Members of Washington County gathered near the cemetery gates Monday morning in observance and remembrance of veterans, current service members, and the fallen.
For many, it was more than just an event to fill their morning. The service specifically honored members of Washington County, meaning for many, it was personal.
The schedule of events included a group pledge and prayer, attendance of the flag, placing of the wreaths, a message from a guest speaker, roll call of deceased veterans accompanied by a Scout-led drum roll, a firing squad, color guard, and taps.
First Sargent Brett Walters of Indianapolis, former Salem High School graduate and current Indiana State Trooper, spoke in tribute. During his service, he held every position outside of infantry and received many awards of honor.
Walters spoke in heartache for those who are fighting, those who are lost, those who are missing, and those who are living without.
“No matter how much time has passed, it will never fill the hole they have left,” he said.
To date, there are still 1,589 missing soldiers that haven’t been brought back home. Fifty-one of these are Indiana natives. Walters also mentioned that in the war on terrorism, 9 people of Indiana died in Iraq, and 57 in Afghanistan.
In the roll call of Washington County veterans who died since last Memorial Day, there were 86 names read. One of these names was Martin Barrett, father to Sheila Jackson, who tearfully observed the program with her sister and nephew.

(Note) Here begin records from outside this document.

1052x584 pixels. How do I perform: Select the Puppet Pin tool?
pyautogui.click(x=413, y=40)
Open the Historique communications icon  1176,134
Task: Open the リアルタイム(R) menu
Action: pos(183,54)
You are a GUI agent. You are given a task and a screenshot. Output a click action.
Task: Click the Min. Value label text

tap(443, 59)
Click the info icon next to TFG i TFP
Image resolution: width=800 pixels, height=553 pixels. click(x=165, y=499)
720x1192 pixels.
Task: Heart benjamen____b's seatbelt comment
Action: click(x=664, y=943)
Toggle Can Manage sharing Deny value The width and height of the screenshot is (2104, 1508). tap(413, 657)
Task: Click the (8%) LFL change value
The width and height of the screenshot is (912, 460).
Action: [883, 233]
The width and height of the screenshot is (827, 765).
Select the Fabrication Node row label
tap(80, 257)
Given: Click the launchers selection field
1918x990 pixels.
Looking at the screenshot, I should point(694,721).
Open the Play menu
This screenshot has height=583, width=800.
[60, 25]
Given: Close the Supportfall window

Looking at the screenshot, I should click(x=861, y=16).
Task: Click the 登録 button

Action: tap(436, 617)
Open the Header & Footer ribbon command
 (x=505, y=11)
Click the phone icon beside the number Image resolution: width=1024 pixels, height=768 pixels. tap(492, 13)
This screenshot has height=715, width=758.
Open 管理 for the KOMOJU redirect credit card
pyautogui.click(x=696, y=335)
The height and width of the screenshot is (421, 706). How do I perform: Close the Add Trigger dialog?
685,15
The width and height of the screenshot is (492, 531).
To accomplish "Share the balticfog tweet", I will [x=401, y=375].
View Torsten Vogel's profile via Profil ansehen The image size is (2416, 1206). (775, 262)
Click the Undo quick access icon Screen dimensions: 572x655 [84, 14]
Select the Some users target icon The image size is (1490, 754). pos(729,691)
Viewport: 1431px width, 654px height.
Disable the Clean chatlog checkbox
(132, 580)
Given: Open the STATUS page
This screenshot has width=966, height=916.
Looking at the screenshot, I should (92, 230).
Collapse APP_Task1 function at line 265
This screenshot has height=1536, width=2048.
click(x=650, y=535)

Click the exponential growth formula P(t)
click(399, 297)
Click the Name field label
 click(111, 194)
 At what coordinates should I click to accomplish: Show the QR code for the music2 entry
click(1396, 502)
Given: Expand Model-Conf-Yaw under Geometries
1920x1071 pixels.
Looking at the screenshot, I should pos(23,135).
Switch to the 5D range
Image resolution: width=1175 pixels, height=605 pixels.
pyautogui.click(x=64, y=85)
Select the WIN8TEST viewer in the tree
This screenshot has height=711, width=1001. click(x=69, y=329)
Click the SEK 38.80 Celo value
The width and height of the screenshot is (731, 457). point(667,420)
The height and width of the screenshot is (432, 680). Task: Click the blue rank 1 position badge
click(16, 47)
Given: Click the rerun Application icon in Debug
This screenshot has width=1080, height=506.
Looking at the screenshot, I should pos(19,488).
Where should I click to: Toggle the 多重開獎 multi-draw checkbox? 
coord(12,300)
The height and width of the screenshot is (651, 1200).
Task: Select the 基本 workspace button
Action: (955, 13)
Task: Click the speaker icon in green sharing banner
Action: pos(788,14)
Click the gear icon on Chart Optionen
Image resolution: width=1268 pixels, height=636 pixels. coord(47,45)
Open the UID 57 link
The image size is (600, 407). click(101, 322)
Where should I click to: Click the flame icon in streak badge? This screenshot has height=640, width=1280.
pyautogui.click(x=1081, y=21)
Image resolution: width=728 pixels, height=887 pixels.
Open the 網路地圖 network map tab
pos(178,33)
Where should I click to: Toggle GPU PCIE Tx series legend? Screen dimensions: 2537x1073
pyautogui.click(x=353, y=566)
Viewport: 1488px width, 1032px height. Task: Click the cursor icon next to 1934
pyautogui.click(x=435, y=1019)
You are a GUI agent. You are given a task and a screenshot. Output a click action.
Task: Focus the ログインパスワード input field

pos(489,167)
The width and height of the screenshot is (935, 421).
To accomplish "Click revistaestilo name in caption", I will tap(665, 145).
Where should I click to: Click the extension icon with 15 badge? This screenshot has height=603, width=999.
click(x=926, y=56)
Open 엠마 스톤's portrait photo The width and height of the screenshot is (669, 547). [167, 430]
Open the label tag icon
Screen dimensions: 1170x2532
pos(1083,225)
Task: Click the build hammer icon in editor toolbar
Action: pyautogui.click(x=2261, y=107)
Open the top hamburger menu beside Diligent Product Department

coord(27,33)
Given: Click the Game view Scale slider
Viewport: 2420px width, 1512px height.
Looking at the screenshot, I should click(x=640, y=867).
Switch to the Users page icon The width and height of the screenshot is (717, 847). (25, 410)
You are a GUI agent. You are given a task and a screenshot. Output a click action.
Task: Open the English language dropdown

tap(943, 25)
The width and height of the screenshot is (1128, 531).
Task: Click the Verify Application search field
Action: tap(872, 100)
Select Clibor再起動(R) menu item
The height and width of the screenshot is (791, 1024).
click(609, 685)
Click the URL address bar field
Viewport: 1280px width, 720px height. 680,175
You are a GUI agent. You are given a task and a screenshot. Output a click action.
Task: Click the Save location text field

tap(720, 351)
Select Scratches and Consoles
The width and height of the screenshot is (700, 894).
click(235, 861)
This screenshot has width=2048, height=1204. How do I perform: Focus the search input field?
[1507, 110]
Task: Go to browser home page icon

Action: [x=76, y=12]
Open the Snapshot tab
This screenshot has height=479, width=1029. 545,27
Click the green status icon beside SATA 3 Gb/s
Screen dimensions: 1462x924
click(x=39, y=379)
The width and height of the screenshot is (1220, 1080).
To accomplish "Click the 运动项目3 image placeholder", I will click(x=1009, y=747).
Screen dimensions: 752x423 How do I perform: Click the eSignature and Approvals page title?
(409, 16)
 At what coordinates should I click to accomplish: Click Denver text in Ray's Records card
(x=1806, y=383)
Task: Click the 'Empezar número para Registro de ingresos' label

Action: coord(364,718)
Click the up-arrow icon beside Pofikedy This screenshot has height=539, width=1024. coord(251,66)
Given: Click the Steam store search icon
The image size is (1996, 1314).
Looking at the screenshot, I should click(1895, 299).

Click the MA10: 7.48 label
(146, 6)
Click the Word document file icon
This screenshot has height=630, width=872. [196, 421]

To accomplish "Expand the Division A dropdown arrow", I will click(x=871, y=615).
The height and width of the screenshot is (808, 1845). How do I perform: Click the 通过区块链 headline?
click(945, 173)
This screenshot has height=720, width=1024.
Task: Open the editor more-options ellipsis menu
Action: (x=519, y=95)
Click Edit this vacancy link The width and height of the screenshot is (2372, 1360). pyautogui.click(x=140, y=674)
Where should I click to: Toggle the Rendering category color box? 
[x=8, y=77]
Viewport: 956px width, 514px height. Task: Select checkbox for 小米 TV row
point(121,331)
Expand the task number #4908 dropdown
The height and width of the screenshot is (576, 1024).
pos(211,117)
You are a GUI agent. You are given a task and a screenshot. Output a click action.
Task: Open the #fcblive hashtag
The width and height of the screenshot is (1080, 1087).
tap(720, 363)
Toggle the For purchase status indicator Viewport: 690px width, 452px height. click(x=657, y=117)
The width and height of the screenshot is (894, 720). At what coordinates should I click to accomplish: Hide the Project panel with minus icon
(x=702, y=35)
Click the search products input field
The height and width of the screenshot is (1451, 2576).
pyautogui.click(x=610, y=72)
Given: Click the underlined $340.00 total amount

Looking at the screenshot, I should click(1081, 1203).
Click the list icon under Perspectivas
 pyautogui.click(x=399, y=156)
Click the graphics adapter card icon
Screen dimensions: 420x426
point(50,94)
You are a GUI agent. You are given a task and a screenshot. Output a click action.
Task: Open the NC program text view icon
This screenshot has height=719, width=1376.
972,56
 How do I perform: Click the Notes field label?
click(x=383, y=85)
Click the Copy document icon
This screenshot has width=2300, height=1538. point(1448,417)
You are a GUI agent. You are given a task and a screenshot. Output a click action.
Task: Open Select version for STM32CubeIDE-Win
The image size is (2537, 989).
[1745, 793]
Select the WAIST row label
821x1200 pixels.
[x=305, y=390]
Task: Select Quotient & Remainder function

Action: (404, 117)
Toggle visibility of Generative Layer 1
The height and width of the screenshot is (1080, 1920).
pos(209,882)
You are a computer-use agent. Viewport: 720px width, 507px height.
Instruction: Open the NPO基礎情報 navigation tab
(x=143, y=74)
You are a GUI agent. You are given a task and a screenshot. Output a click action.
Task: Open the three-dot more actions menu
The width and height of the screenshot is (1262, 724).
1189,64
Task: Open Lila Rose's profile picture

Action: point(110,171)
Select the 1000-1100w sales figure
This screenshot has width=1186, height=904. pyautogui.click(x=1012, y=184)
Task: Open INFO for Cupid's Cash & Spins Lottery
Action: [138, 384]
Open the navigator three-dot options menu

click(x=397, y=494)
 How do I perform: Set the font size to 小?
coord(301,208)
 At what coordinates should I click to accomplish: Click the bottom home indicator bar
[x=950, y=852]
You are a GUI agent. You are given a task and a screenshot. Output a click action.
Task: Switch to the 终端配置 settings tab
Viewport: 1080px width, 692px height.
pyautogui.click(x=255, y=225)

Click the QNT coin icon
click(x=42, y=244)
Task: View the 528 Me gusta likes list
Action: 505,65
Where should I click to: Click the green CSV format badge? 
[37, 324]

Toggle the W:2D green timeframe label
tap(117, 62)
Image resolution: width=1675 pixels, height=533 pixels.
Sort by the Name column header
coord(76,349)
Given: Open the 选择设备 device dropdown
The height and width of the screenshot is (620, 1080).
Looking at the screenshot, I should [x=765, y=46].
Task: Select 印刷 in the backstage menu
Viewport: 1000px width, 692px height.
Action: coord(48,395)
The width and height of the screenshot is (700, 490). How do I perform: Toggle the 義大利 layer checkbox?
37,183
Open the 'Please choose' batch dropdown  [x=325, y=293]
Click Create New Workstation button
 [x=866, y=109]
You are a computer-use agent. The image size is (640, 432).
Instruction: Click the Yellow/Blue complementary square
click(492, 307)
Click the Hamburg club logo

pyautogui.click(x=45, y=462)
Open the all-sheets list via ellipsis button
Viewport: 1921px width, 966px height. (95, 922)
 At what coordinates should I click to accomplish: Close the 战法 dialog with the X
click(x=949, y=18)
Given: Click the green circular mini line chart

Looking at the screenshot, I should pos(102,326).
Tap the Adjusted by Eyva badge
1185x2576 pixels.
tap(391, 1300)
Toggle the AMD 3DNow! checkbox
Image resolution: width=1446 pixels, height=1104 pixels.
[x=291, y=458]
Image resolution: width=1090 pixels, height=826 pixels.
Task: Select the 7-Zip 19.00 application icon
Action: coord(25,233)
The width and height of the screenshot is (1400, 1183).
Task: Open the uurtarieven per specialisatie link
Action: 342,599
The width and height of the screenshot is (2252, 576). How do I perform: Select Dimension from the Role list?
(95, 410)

“The whole thing is emotional. My family is very patriotic and pro-American,” Jackson said.
Before arriving at the cemetery, Jackson watched a veteran on the news who played the National Anthem on the harmonica. When her father’s name was read though, she felt a new kind of sorrow. She came to honor and remember him, and it moved her to see others doing the same.
“I appreciate living in Washington County because the community – the church, the public, the veterans – all come to honor the day,” Jackson said. “It makes it more special.”
Both Jackson and Walters voiced concerns on how the holiday’s purpose may be overlooked. They worry that with the parties and picnics, people will forget to remember why they’re free to have this day.
“Memorial Day has come to mean a 3-day weekend and excuse to shop,” Walters said. “The spirit of remembrance is absent.”
Still, those who attended the program took a moment to be together as a community to honor the courageous individuals who sacrificed their time – and their lives – for freedom. Many veterans came dressed in their old attire, young boys wore hats in spirit, and families embraced and exchanged tearful smiles.
Veterans of the Foreign Wars Post, the American Legion Post, and the Ladies of the American Legion and Daughters of the American Revolution all attended and played a role in the ceremony.
As the taps call faded to silence and the ceremony concluded, attendees were encouraged to meet for fellowship and comfort for a free lunch given in honor of their fallen comrades.